Jacques Prévert

Prévert, Paroles, Pater Noster

Poème étudié

Notre Père qui êtes au cieux
Restez-y
Et nous nous resterons sur la terre
Qui est quelquefois si jolie
Avec ses mystères de New York
Et puis ses mystères de Paris
Qui valent bien celui de la Trinité
Avec son petit canal de l’Ourcq
Sa grande muraille de Chine
Sa rivière de Morlaix
Ses bêtises de Cambrai
Avec son océan Pacifique
Et ses deux bassins aux Tuileries
Avec ses bons enfants et ses mauvais sujets
Avec toutes les merveilles du monde
Qui sont là
Simplement sur la terre
Offertes à tout le monde
Éparpillées
Émerveillées elles-mêmes d’être de telles merveilles
Et qui n’osent se l’avouer
Comme une jolie fille nue qui n’ose se montrer
Avec les épouvantables malheurs du monde
Qui sont légion
Avec leurs légionnaires
Avec leurs tortionnaires
Avec les maîtres de ce monde
Les maîtres avec leurs prêtres leurs traîtres et leurs
reîtres
Avec les saisons
Avec les années
Avec les jolies filles et avec les vieux cons
Avec la paille de la misère pourrissant dans l’acier des canons.

Prévert, Paroles (1945)

Introduction

Jacques Prévert est né le 4.02.1900 et est mort le 11.04.1977. Il a eu beaucoup de mal à se faire reconnaître des critiques car on lui reprochait sa poésie trop simple A présent, il est considéré comme un des plus grands poètes du XX° siècle et il est publié dans la collection de La Pléiade, synonyme de consécration, d’honneur pour un écrivain.

Dans ses poèmes du recueil Paroles (1946), Prévert rapporte des scènes inspirées du quotidien banal ou insolite. Avec tendresse ou ironie, sarcasme ou émotion, il conduit son lecteur à tourner vers le monde un regard différent, pour saisir avec une naïveté étonnée la réalité que masquent l’habitude ou l’indifférence.

Avec « Pater Noster », qui appartient au même recueil, Prévert nous offre une nouvelle illustration de cet usage malicieux d’une formule figée, latine cette fois et chargée de connotations religieuses, destiné à égarer ou à surprendre le lecteur.

Le poème, en effet, sous l’apparence, vite abandonnée, de la prière à Dieu, dévoile un sentiment d’admiration, totalement païen, pour le monde et ses beautés, qui n’exclut pas une dénonciation amère, quoique plus discrète, des malheurs qui s’y déroulent. C’est par le biais d’une écriture très vive, familière et parfois ironique, que le poète clarifie sa position.

I. L’Hommage à la vie

1. La préférence pour la vie d’ici-bas

Dès les premiers vers, Prévert affirme nettement sans préférence pour cette vie d’ici-bas par opposition aux hypothétiques paradis proposés par le discours religieux.
Par cette position, le poète définit son attitude vis-à-vis de ses contemporains : il se veut parmi les hommes, non à part, à côté ou à leur tête, mais avec eux, comme le souligne le pronom personnel « nous » du troisième vers.
Le poète fait preuve de sa générosité, aucune exclusive ne doit limiter son accueil des hommes. Les extrêmes sont réunis pour grossir sa famille comme le souligne l’antithèse du vers 31 : « Avec les jolies filles et avec les vieux cons ».

Consigne ▸
Écrivez la suite du commentaire sur « Pater Noster » de Prévert, en reprenant juste après sa dernière phrase.

[Données recueillies]

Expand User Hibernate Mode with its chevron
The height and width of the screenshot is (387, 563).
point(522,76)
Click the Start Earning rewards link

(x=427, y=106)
--
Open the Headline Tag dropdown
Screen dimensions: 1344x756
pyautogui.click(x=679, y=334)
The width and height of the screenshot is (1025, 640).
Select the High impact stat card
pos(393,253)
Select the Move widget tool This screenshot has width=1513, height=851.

Réponse attendue ▸
L’accumulation anaphorique des « avec » accentue ce recensement de l’espèce constitué de membres parfois mauvais comme les chefs, les bourreaux qualifiés de « maîtres », de « reitres », de « tortionnaires ».
Mais l’affirmation de la solidarité humaine passe par-dessus les imperfections morales ou sociales. Même le temps et des destructions (« saisons », « années ») ne parvient pas à disqualifier la création terrestre.

2. La contemplation du monde

Mais plus que chez les hommes, souvent cruels, c’est dans les spectacles qu’offre le monde, dans la contemplation des « merveilles » (vers 20) que le poète puise ses raisons d’aimer la vie sur terre.
Les vers 5 à 13 sont construits sur le même moule et sont consacrés à l’énumération de quelques-unes des beautés du monde.
On peut observer que le poète essaie à travers cette énumération de nous transporter en des lieux divers et éloignés de l’univers : New-York, la Chine, l’Océan Pacifique, la France. Le pays d’origine de l’auteur domine avec la mention de deux villes : Morlaix et Cambrai (cité pour sa célèbre spécialité les « bêtises de Cambrai »). Paris revient à trois reprises : dans un titre évocateur du romancier Eugène Sue (« Les mystères de Paris »), dans un site méconnu (« Le canal de l’Ourcq »), dans une particularité touristique peu originale (« les deux bassins des Tuileries »).
Les huit possessifs (« ses », « son », « sa ») qui introduisent ces curiosités géographiques, l’utilisation de la préposition « avec », la construction juxtaposée (vers 7 à 12) ou coordonnée (« et puis », « et ») sont autant de moyens de rendre ces beautés à leur propriétaire unique, la « terre » (vers 4).

3. La nature de ces merveilles

L’examen de la nature de ces « merveilles du monde » (vers 15), de leur désignation et du commentaire qu’en fait le poète, permet de mesurer la malice ou la bonhomie de cet hommage que l’on a du mal à prendre tout à fait au sérieux.
En effet, dans cet inventaire totalement arbitraire figurent bien une réelle merveille de l’univers (« la grande muraille de Chine » retenue sans doute pour le symbole insensé et un peu absurde d’une folle construction étalée sur douze siècle et longue de près de 5 000 km), un océan grandiose (« l’Océan Pacifique » sans doute car il est le plus vaste. Mais faut-il s’enorgueillir d’une banale étendue d’eau ?).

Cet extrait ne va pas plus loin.